Cet été, je me suis ouvert le genou, j’ai saigné pendant3 semaines non-stop, personne ne savait quoi faire pour que ma peau se décide à entamer sa cicatrisation. Je suis fatiguée tout le temps ; cette maladie entraîne notamment une fatigue chronique. Je prends un traitement pour stabiliser ma tension qui est à la fois trop basse et trop irrégulière ; si je ne prends pas ces médicaments, je peux tomber dans les pommes juste parce que je me mets debout. Je ne peux plus porter autre chose que des chaussures plates, j’ai une quantité d’énergie limitée pour la journée, je suis crevée quoi qu’il arrive, je ne peux plus marcher longtemps et surtout pas sans aide (béquille ou fauteuil), je ne peux plus faire les sports que j’aime, bref, j’ai renoncé à bien des choses. Je me suis adaptée à tout ça, j’ai pu obtenir la reconnaissance de handicap par la MDPH (Maison Départementale pour les Personnes Handicapées), ce qui m’aide grandement parce que je ne peux pas rester longtemps debout. J’ai la chance d’être mon propre patron, j’ai un salon de tatouage à Dijon, donc j’ai adapté moi-même ma manière de travailler et surtout mon temps de travail. Je tatoue maximum 3 à 4 heures par jour, sinon je sais que mon corps me le fera payer très cher. Puis par hasard, on m’a annoncé que j’étais également autiste et atteinte de TDAH (Trouble Déficit de l’Attention avec ou sans Hyperactivité) ; ces deux troubles du neurodéveloppement sont des comorbidités du SED. Le diagnostic m’a permis d’encore plus comprendre mon comportement et mon fonctionnement.

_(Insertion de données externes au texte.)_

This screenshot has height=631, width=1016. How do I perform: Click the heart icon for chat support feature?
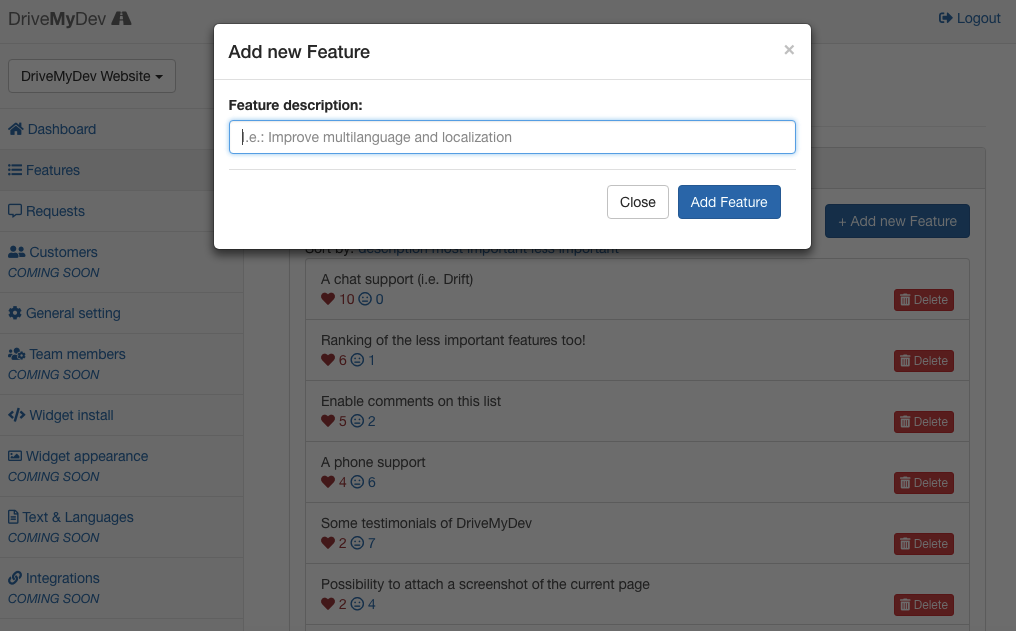pos(327,299)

Maintenant, j’utilise mon compte pour en parler justement, pour faire connaître le syndrome d’Ehlers Danlos, l’autisme, et le TDAH aux gens ; j’ai été en errance médicale tellement longtemps, toute ma vie quasiment puisque j’ai été diagnostiquée vers mes 26 ans du SED et à mes 28 ans de l’autisme et du TDAH. Je vois encore trop d’idées reçues sur les handicaps, particulièrement quand ils sont invisibles, et j’ai envie d’informer, mais aussi d’aider. J’ai envie tout simplement de donner aux gens les réponses que j’aurais aimé avoir plus tôt dans ma vie, et donner de la force à ceux qui vivent la même chose que moi et sont fatigués par les comportements validistes du monde.